An easy, widespread way to explain misfortunes affecting a family in DRC has been to accuse a difficult, misbehaving or simply unwanted child of witchcraft. Worse still, the phenomenon occurs irrespective of the families’ socio-economic background.Literally thrown away onto the street like broken toys that nobody needs, children have no other place to go. Police is not a response either: their main job is to figure out how to make their own living, since their state pay is ridiculously low. By the same token, some kids choose the street to escape sexual or domestic violence, or both. They know that the grass will not be greener on the other side, but they are offered no choice.
According to one source, 44% of all street children in Kinshasa are girls. In the society where married women have no legal right to request bank loans or purchase land without their husbands’ consent, girls are particularly vulnerable. Scarily enough, street girls quickly discover how to make their living. Using body as their only asset allows them to survive. “Survive” in the conventional sense of the word for they are highly likely to fall victims of sexual abuse or violence, to be infected with STDs or to become pregnant when they are hardly 15. The vicious circle continues. So does the international community support.
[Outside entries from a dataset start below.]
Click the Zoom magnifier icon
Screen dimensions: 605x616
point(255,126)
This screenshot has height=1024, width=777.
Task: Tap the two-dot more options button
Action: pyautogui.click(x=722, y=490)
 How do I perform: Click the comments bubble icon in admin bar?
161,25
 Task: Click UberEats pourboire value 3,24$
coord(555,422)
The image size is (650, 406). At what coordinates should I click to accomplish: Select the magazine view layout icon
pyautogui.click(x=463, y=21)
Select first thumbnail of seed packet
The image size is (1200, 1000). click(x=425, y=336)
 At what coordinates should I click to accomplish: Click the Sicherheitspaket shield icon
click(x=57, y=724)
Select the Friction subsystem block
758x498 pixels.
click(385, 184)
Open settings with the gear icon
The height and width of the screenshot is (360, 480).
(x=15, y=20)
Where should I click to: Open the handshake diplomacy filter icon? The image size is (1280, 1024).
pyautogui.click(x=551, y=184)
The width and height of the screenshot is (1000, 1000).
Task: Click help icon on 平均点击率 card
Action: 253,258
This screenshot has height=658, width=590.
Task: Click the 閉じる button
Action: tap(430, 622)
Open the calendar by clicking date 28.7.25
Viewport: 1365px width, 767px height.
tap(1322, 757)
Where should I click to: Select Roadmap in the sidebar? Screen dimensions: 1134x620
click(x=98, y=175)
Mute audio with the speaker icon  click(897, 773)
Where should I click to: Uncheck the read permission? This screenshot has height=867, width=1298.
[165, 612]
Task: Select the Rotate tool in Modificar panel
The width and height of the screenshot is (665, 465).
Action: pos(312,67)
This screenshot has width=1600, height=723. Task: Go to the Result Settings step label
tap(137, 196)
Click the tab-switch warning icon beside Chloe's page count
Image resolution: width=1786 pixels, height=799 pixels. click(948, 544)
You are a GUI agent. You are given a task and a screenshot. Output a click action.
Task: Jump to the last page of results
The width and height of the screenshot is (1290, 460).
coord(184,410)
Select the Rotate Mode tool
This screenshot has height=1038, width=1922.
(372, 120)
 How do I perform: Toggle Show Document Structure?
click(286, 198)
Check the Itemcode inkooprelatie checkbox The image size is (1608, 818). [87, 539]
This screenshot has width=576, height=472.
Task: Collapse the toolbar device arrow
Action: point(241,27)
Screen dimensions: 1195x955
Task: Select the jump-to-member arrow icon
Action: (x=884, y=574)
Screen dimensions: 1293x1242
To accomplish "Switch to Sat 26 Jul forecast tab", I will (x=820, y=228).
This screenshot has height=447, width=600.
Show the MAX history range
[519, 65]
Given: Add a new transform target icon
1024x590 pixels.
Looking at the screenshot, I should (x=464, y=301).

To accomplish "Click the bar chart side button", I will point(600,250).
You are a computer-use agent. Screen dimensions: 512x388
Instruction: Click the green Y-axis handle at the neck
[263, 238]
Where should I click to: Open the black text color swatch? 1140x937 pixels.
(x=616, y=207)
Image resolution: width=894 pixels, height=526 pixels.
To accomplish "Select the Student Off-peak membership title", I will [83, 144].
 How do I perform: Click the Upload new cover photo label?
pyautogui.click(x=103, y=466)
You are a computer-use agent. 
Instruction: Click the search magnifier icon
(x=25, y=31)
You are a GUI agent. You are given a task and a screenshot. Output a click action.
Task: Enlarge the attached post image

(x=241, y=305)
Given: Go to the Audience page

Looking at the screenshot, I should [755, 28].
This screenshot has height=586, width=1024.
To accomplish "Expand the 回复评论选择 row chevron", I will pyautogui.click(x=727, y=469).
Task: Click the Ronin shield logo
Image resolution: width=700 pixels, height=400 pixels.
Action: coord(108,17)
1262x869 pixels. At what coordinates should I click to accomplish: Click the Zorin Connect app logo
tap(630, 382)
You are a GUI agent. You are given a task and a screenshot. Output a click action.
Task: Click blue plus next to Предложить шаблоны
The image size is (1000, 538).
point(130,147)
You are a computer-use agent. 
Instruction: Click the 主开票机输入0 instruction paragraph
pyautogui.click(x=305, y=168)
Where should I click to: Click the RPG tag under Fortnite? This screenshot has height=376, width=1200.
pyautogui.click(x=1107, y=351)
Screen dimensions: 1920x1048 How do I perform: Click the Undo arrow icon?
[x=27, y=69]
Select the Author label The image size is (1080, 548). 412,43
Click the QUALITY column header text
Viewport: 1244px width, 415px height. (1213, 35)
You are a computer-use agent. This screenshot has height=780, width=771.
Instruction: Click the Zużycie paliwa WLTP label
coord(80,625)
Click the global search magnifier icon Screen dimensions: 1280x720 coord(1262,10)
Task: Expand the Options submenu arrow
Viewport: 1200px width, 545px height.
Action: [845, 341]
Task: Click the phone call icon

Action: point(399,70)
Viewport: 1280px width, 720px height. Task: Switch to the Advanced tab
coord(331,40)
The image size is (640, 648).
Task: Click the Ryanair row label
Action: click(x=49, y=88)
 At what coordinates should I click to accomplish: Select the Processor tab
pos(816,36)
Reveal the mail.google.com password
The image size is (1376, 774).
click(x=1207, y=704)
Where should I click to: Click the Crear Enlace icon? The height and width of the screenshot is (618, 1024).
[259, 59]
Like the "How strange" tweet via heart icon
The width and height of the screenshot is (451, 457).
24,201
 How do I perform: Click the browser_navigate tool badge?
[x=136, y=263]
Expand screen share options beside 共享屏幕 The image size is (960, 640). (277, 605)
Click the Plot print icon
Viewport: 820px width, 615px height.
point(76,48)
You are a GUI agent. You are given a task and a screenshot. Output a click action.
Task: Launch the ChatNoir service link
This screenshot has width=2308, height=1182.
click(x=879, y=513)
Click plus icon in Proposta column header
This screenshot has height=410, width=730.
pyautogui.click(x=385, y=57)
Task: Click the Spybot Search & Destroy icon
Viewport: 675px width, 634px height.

Before I came to Kinshasa, I was convinced that targeted international support was the key to move things around and to improve the lives of many. A month of working for an international, donor-funded NGO was an eye-opening experience. No willingness on the side of the Government to stand on its own is appalling. International NGOs are doing a wonderful job, helping the national NGOs and CSOs to access and manage considerable grants and to measure the project impact on the beneficiaries. But what will come next, when they are all gone? Put differently, will they ever be gone? Only recently has “to give or not to give?” become the key question on the side of donors; and it is not an easy one. Withdrawing from this fragile state is likely to result in increased abuse and negligence, especially towards children. But is the on-going financial support helping at all, if it can’t guarantee the Government buy-in or durable accountability mechanisms?
Somebody said that setting the right economic incentives is the precondition for the effective, sustainable and efficient policy-making. If so, offering endless financial support is not likely to benefit the Congolese in the long run: To date, the international support has mainly incentivized the Government to prioritize its own affairs and to let the others – outsiders – take care of its citizens. The exception to this ‘negligence’ rule is several high-level public servants and their happy-go-lucky relatives who are looked after by the Government, and whose self-complacency stems from the fact that the less privileged people of the Democratic Republic of the Congo are – with the help of international aid – also taken care of.
Unidentified street children swim and play in a river at a yearly summer camp run by Orper, a local NGO on July 4, 2006 in N Djili outside Kinshasa, Congo, DRC. The NGO has several shelters for homeless boys. Image copyrighted to Pers-Anders Pettersson
The author of this blog post is a development worker in Kinshasa, Democratic Republic of Congo and has been working with the rehabilitation of Kinshasa’s street children.